# GIVEN TASK
Copy the records below verbatim, starting at the line that contains "has width=1058, height=460." and ending after the line that contains "[x=188, y=192]". Include both of those lines and nothing outside that span.

# RECORDS FOR THIS TASK
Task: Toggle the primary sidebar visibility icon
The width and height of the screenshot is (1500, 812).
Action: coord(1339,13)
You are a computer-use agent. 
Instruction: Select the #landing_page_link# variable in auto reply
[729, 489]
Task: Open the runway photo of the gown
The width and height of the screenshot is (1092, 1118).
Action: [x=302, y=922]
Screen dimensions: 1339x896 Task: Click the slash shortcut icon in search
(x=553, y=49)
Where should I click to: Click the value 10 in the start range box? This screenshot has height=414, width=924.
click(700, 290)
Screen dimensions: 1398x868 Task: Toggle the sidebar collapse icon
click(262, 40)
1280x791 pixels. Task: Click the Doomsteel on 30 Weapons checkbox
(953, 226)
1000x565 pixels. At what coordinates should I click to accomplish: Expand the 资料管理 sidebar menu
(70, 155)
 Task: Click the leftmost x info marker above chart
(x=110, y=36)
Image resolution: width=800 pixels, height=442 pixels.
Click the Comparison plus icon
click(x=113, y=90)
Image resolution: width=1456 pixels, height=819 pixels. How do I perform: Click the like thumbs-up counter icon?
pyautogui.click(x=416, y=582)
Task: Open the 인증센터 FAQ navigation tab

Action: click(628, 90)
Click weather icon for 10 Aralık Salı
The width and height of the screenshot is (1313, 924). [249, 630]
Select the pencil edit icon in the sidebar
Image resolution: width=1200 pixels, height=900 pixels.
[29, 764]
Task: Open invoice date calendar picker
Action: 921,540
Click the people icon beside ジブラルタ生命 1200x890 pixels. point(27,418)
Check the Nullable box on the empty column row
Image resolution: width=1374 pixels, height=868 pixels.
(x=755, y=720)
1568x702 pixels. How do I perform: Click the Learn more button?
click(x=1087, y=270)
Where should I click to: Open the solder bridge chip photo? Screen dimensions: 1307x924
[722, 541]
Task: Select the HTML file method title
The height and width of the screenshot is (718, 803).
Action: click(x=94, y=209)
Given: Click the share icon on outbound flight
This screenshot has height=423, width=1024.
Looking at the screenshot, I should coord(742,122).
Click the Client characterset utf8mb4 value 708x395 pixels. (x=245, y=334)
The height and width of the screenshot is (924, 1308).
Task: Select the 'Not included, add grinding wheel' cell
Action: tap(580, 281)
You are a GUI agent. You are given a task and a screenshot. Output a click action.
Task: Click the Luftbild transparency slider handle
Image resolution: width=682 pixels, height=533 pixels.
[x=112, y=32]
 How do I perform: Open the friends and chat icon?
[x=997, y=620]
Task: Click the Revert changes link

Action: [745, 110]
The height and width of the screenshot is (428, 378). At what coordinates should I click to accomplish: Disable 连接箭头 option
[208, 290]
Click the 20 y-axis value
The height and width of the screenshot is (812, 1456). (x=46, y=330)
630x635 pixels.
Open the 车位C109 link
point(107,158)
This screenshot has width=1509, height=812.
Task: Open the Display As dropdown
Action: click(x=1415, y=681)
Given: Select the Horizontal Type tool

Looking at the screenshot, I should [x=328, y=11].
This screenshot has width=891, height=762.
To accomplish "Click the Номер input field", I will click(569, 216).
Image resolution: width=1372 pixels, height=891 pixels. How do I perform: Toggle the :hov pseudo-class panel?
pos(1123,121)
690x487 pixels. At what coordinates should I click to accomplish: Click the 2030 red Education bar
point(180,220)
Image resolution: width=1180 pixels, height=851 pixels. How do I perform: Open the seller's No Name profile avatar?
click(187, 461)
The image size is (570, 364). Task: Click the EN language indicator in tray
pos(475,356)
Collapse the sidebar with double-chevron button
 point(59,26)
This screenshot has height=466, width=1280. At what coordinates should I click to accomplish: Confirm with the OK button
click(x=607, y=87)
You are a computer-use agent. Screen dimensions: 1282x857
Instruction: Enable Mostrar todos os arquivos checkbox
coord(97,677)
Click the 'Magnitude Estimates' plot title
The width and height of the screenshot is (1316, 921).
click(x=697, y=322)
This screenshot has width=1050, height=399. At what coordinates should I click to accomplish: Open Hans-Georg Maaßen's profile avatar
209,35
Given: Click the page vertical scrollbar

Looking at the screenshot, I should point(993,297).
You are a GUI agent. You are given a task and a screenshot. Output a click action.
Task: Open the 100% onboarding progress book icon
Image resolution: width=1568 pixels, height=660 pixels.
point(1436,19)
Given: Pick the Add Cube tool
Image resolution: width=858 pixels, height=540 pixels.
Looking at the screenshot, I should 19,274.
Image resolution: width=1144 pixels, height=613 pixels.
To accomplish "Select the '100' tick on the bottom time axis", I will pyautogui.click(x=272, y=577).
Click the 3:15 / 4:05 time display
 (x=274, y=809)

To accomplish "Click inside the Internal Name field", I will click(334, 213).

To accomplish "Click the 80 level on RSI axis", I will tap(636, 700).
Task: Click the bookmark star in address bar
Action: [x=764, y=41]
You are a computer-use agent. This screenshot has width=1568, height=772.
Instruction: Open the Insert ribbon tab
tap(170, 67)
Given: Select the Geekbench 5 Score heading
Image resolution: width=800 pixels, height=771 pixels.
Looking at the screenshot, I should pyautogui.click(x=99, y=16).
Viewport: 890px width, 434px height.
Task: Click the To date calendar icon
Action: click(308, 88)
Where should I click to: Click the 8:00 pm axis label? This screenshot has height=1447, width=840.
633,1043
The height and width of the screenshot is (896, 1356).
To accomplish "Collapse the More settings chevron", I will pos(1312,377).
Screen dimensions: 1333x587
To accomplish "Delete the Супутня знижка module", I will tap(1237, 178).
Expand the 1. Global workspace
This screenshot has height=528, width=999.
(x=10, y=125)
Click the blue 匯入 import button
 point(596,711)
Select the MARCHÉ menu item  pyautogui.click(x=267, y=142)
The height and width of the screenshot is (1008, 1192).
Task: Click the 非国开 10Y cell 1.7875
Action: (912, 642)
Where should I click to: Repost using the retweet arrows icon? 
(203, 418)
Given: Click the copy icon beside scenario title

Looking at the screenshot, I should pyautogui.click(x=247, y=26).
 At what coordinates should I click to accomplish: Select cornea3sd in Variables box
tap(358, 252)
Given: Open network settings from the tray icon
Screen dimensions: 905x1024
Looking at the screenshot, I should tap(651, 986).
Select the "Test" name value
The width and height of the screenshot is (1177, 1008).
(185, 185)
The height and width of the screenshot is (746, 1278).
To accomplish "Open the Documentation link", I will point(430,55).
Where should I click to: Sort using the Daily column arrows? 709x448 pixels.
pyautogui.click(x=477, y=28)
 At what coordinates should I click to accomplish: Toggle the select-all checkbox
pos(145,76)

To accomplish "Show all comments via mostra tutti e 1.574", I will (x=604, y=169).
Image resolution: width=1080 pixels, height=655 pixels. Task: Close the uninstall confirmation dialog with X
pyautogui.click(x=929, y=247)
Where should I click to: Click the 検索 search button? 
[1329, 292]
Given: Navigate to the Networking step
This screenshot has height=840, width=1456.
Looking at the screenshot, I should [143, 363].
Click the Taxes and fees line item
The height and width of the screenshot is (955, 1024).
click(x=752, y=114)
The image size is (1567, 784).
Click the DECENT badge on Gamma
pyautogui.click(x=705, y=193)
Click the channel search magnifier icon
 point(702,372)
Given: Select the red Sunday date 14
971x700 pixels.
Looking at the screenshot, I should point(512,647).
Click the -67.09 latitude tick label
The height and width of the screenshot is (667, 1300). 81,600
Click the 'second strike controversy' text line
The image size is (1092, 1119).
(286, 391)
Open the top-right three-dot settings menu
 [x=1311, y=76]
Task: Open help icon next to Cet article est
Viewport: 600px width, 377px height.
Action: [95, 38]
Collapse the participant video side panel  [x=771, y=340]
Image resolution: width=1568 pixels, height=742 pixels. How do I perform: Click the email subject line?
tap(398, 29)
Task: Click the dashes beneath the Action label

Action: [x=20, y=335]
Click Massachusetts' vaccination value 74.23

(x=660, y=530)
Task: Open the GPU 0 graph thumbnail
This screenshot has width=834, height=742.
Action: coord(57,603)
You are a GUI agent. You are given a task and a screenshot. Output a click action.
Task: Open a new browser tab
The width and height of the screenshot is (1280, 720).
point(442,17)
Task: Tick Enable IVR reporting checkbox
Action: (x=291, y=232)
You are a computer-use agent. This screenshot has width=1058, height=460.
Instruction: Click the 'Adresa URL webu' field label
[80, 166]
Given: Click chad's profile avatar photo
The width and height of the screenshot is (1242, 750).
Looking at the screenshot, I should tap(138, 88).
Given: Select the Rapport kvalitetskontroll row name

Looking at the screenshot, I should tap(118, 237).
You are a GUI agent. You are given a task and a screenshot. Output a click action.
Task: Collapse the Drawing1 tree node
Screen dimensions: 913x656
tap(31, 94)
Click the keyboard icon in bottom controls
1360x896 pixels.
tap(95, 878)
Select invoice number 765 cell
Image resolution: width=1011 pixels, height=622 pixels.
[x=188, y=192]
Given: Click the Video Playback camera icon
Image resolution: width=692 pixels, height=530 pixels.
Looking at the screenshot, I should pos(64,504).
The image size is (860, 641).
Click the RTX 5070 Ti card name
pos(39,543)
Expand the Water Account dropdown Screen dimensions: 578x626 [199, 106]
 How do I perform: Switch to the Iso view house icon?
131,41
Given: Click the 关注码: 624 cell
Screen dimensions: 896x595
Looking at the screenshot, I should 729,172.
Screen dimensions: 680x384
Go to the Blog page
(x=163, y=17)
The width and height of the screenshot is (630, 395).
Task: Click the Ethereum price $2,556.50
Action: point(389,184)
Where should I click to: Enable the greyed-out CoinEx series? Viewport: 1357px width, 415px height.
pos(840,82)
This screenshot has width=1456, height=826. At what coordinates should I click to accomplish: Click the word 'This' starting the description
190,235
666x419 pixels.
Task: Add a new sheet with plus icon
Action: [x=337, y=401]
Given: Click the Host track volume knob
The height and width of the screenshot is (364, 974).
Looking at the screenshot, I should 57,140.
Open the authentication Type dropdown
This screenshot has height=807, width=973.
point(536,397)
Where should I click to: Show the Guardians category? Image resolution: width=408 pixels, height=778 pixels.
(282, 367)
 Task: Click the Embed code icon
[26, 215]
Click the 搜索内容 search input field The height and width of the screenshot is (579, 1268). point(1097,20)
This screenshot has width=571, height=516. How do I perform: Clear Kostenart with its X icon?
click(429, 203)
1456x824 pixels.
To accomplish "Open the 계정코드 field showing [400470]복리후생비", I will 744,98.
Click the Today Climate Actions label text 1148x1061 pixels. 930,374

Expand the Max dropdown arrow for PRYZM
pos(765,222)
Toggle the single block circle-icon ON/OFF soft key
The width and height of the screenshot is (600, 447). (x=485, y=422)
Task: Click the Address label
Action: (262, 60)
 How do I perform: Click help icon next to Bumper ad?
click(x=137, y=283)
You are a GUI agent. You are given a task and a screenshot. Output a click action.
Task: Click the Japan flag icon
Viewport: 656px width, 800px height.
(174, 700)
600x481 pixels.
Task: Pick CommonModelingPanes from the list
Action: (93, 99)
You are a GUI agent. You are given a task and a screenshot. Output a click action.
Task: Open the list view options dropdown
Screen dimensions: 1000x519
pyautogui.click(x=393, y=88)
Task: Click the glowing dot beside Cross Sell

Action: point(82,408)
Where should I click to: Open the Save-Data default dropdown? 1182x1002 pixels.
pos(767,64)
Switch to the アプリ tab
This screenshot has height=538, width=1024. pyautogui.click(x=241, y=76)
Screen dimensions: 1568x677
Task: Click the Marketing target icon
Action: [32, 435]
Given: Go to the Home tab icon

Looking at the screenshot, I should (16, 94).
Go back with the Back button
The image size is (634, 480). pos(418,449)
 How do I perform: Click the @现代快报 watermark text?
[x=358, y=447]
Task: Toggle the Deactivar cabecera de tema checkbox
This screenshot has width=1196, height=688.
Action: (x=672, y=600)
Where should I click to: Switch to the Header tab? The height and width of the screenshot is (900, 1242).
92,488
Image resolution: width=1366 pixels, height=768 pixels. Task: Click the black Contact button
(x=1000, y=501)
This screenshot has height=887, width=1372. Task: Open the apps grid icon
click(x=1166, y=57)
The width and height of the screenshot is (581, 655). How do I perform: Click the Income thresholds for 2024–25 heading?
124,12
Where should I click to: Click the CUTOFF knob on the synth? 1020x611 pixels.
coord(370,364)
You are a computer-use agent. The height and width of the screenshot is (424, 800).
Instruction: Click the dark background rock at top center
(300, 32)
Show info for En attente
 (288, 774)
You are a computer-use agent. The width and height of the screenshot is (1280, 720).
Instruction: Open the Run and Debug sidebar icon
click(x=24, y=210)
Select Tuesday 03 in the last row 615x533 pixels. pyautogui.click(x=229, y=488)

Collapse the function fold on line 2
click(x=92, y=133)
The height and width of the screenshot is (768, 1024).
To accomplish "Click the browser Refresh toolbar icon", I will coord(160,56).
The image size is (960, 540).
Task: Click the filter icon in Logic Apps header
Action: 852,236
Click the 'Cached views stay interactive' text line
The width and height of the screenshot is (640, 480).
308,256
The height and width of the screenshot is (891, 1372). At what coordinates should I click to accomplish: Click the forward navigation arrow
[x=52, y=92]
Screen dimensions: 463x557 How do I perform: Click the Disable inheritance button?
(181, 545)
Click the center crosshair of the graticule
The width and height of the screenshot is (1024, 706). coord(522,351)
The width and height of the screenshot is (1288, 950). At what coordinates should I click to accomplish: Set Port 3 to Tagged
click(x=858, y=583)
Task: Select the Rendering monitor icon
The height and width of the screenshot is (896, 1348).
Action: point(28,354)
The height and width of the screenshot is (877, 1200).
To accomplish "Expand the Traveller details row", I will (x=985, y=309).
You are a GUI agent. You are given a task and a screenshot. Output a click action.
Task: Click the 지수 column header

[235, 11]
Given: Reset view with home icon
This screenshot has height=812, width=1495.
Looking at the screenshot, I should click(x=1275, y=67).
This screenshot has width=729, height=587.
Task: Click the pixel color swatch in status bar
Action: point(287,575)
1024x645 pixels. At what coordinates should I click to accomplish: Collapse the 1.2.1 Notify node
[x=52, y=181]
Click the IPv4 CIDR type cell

# SOLVED EXERCISE
You are a computer-use agent. This screenshot has width=1058, height=460.
Instruction: Click the 'Adresa URL webu' field label
[80, 166]
Given: Click chad's profile avatar photo
The width and height of the screenshot is (1242, 750).
Looking at the screenshot, I should tap(138, 88).
Given: Select the Rapport kvalitetskontroll row name

Looking at the screenshot, I should tap(118, 237).
You are a GUI agent. You are given a task and a screenshot. Output a click action.
Task: Collapse the Drawing1 tree node
Screen dimensions: 913x656
tap(31, 94)
Click the keyboard icon in bottom controls
1360x896 pixels.
tap(95, 878)
Select invoice number 765 cell
Image resolution: width=1011 pixels, height=622 pixels.
[x=188, y=192]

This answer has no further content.